→ TEXT PASSAGE
++++++
Systems toxicology assessment revealed the impact of graphene-based materials on cell cycle regulators.

Understanding the cellular and molecular toxicity of graphene and its derivatives is essential for their biomedical applications. Herein, gene expression profile of graphene-exposed cells was retrieved from the Gene expression omnibus database. Differentially expressed genes and their functional roles were then investigated through the pathway, protein-protein interaction (PPI) network, and module analysis. High degree (hub) and high betweenness centrality (bottleneck) nodes were subsequently identified. The functional analysis of central genes indicated that these graphene-gene interactions could be of great value for further investigation. Accordingly, we also followed the expression of five hub-bottleneck genes in graphene-treated murine peritoneal macrophages and human breast cancer cell line by real-time PCR. The five hub-bottleneck genes related to graphene cytotoxicity; CDK1, CCNB1, PLK1, TOP2A, and CCNA2 were identified through network analysis, which were highly correlated with regulation of cell cycle processes. The module analysis indicated the cell cycle pathway to be the predominant one. Gene expression evaluation showed downregulation of these genes in the macrophages and cancer cells treated with graphene. These results provided some new intuitions concerning the graphene-cell interactions and unveiled targeting critical cell cycle regulators. The present study indicated some toxic effects of graphene-based materials through systems toxicology assessment. Integrating gene expression and PPI network may help explaining biological responses of graphene and lead to beneficial impacts in nanomedicine.
++++++
Saved entries:
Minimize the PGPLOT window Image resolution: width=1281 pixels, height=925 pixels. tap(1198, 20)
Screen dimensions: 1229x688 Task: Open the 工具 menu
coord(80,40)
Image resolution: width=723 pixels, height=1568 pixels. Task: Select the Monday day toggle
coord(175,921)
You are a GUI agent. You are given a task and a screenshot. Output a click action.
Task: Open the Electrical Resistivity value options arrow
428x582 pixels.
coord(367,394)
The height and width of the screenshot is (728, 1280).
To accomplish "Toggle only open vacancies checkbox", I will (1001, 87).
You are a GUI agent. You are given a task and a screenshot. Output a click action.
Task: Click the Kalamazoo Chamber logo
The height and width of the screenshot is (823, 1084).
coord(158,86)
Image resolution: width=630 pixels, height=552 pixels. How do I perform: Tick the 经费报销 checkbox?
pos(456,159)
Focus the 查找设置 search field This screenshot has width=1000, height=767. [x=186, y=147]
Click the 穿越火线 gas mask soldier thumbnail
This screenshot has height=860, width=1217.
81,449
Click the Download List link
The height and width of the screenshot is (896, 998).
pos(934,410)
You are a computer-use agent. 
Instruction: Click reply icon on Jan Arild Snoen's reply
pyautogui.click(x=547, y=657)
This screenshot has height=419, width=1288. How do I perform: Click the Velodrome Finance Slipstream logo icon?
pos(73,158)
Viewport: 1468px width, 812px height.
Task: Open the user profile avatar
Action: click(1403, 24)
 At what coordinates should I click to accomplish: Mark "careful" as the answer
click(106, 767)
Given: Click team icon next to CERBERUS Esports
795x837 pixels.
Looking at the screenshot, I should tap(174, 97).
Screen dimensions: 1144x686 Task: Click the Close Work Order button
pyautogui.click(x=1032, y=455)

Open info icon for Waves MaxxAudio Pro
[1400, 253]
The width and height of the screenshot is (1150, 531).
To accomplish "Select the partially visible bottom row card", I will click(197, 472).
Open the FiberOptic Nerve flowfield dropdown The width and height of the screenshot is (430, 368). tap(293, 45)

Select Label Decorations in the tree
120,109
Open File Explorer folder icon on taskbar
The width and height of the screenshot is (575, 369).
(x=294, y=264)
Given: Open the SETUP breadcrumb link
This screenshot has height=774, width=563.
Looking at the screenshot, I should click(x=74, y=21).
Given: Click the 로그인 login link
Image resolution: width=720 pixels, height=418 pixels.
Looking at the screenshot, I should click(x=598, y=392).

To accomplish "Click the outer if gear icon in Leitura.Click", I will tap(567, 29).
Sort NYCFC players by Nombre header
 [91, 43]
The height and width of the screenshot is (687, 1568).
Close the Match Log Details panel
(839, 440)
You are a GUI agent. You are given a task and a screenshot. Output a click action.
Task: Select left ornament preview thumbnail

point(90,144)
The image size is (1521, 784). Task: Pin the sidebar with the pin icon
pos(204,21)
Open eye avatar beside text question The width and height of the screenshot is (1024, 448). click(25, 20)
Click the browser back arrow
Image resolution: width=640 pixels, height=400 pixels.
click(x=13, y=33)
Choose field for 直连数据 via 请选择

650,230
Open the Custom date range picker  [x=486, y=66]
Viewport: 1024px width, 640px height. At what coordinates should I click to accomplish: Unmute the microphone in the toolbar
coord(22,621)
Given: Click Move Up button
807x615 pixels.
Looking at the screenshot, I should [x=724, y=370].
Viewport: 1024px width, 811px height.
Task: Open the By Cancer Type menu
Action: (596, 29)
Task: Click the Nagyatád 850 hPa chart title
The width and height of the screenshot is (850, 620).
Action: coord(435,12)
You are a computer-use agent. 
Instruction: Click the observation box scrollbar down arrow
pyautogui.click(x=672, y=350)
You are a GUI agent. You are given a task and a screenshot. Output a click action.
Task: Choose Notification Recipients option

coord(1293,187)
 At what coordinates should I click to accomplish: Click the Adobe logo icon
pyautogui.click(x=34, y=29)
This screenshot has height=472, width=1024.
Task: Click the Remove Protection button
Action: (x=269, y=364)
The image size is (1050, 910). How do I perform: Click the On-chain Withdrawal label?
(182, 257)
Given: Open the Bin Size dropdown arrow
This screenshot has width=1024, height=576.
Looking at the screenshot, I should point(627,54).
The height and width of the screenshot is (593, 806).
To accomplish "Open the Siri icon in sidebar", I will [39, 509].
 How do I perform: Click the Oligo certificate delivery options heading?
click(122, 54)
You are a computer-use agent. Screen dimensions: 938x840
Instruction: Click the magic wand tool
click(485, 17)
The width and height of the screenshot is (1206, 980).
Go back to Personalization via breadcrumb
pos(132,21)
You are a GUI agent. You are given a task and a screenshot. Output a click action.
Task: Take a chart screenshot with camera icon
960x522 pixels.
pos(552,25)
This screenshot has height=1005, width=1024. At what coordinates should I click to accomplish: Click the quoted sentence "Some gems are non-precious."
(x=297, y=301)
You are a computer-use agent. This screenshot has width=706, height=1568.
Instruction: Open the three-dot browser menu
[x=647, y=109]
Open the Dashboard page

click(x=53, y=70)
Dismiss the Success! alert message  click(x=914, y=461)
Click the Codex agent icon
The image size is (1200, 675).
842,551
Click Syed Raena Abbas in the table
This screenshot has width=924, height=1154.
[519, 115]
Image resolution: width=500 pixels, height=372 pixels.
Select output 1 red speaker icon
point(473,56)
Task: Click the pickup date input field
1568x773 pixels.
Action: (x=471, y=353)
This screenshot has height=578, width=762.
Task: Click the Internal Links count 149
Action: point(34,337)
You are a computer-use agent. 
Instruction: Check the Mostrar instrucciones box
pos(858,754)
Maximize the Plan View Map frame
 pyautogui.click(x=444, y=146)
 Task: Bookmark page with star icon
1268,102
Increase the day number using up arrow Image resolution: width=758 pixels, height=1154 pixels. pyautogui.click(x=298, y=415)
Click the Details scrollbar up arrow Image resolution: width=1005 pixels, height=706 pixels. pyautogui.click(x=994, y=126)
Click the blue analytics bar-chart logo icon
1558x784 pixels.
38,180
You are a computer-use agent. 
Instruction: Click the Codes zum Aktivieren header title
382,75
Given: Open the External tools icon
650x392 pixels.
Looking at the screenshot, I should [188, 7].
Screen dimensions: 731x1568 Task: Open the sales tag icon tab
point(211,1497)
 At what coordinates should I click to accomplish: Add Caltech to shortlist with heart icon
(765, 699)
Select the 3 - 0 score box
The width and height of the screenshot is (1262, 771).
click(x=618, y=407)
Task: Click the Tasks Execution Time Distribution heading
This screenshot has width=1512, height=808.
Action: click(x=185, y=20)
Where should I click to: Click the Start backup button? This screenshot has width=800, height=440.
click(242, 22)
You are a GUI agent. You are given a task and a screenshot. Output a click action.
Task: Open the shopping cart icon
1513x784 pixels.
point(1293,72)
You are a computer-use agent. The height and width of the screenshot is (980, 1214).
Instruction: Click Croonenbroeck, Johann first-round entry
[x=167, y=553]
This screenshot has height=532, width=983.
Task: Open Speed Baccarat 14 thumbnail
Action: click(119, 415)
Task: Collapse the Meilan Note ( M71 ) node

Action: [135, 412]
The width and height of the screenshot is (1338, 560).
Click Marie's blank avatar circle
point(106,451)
++++++
→ TASK SET
1/ Please translate this sentence from the graphene toxicology passage into Spanish: "The module analysis indicated the cell cycle pathway to be the predominant one."
2/ Rewrite the paragraph of the graphene toxicology passage that begins "Understanding the cellular and molecular toxicity" as a short bulleted list that keeps its main facts.

→ ANSWERS BELOW
1/ El análisis de módulos indicó que la vía del ciclo celular era la predominante.

2/
- Understanding the cellular and molecular toxicity of graphene and its derivatives is essential for their biomedical applications.
- The gene expression profile of graphene-exposed cells was retrieved from the Gene expression omnibus database.
- Differentially expressed genes were studied through pathway, protein-protein interaction (PPI) network and module analysis, and hub and bottleneck nodes were identified.
- Network analysis identified five hub-bottleneck genes related to graphene cytotoxicity: CDK1, CCNB1, PLK1, TOP2A and CCNA2. All are highly correlated with regulation of cell cycle processes.
- Module analysis showed the cell cycle pathway to be the predominant one.
- Real-time PCR in graphene-treated murine peritoneal macrophages and a human breast cancer cell line showed these genes were downregulated.
- The study indicated toxic effects of graphene-based materials that target critical cell cycle regulators. Integrating gene expression and PPI network data may help explain graphene's biological responses and benefit nanomedicine.